そのため、一度ハローワークに出向いて求人を確認することもおすすめします。
知り合いに紹介してもらう
長期間看護師の仕事を行っている場合、医師や他の職場の看護師と交流が増えます。
その際に、「定年後、うちで働かないか。」と声をかけてもらえることがあります。知り合いの紹介であるため、少し無理な条件も受けてくれることもあり、知り合いと一緒に働くことが出来るため楽しく働くことができるでしょう。
また、声をかけてもらえない場合でも、知り合いに紹介を促すことで転職先の幅が広がるでしょう。
自分で探す
定年後の看護師が再就職の際の求人の見つけ方として、自分で探す方法があります。
インターネットで検索をかけ、病院や施設などを調べて採用ホームページを見て問い合わせを行います。
自分で求人を探す方法については、「看護師の転職活動を自分の力だけで行う直接応募の方法」を確認してください。
定年後は、時間が沢山ある方も多いため、ゆっくりと条件に合った職場を自分で探すことができるでしょう。
ただし、定年後の看護師を受け入れているかどうかは、1つ1つ確認しなければならず、効率としてはとても良くありません。
看護師が定年後に再就職する際の注意点
看護師の定年後に再就職する際に一番注意したい点としては、再就職した職場で働ける期間を必ず確認しましょう。

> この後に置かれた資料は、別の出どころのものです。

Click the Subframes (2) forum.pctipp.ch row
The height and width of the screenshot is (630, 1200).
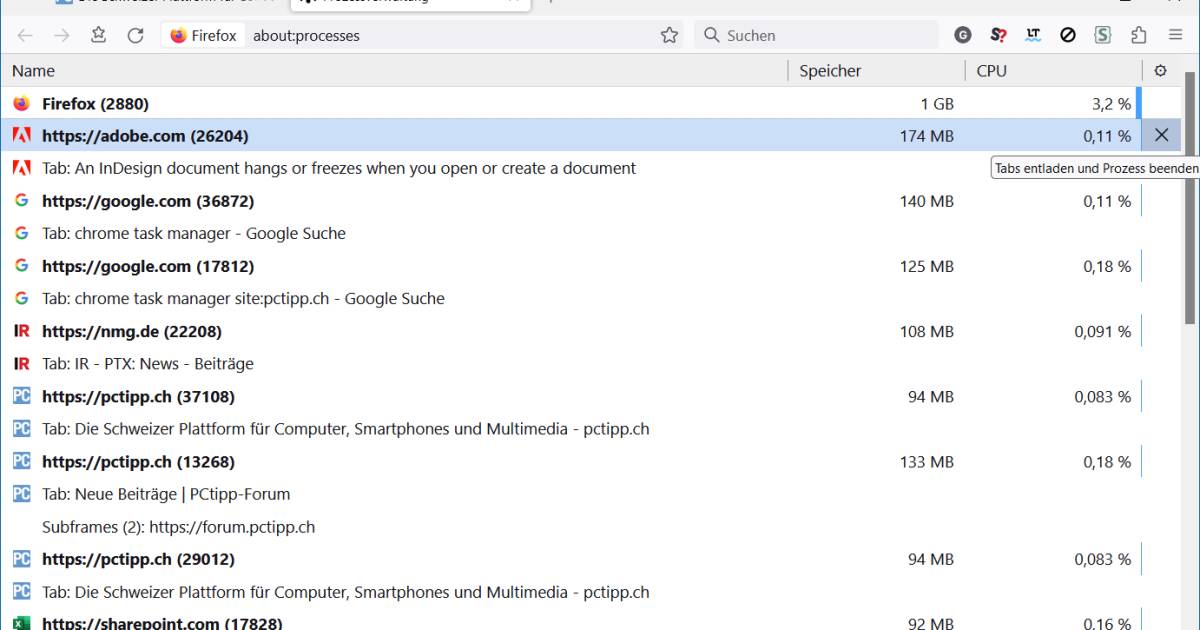pos(178,527)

例えば、1年と期間を決められること(有期雇用契約)や、最大で6年しか働くことができないなど、定年後の年齢制限を設けている場合があります。
その他の注意点についても詳しく説明していきます。
仕事の内容を繰り返し確認すること
定年後の再就職の際に、体力的に辛い仕事に就いた場合、長期的に働くことができない可能性があるため、60歳を過ぎても働ける内容かどうか、自分で見極めましょう。
60歳以上の看護師に配慮ある病院(施設)を狙う
職場によって定年後の看護師は、ある程度仕事内容を減らして対応してもらうところもあります。
そのため、60歳以上の看護師に配慮している病院・施設を探す必要があり、面接時などに「60歳以上の看護師がどれぐらい働いており、現在何歳か」などを確認すると良いでしょう。
定年後の看護師が多く働いている病院(施設)は、定年でも働きやすく、職員のことを考えてくれる職場と認識して良いでしょう。
職場の待遇を確認する
定年後の看護師の再就職後の給与は、金額が減ってしまうところが多いですが、中には年齢関係なく、時給はその他パート看護師と一緒の場合があるため、しっかり確認しておきましょう。
冒頭でも説明しましたが、65歳~69歳の看護師平均年収は、3,528,200円、70歳以上は2,417,000円となっております。
複利厚生の対象範囲を確認する
看護師が定年後の再就職の際は、常勤採用ではなく非常勤採用になることが多く、福利厚生も受けられるものと受けられないものが発生するため、確認することが必要です。
また、(正職員としての採用でも)福利厚生等は通常の正職員の看護師と異なる場合もあるため、働く時間・日数と合わせて必ず確認しておきましょう。
不明な点は面接時に聞くと良いでしょう。
嘱託職員(社員)に定義はない
60歳以上の場合、嘱託職員(社員)として再雇用、または採用される場合が多いと思いますが、正社員や契約社員のように明確な定義がありません。
つまり、各施設により「嘱託職員」の待遇等が全く違う可能性が高いです。
そのため、病院・施設によって違う可能性があるため、「分かっている」と思わずに勤務形態や雇用形態を必ず確認しましょう。
まとめ
看護師が定年後に再就職できる職場は、自分の体力や経験などが影響してくるため、再就職する際はよく考えて決める必要があります。
看護師の定年後の再就職には、働く場所や無理のない環境を選ぶことも大切であり、体力面や精神面を考慮しつつ、条件の良い職場を見つけて、よく自分自身と相談しながら決めていきましょう。
60歳以上の看護師は、他の看護師よりも経験、知識がありコミュニケーション能力に長けている場合が多く、その特徴をフルに生かして、再就職を行いましょう。
あなたを必要としている職場が必ずあるはずです。
定年後に再就職したい場合の参考になれば幸いです。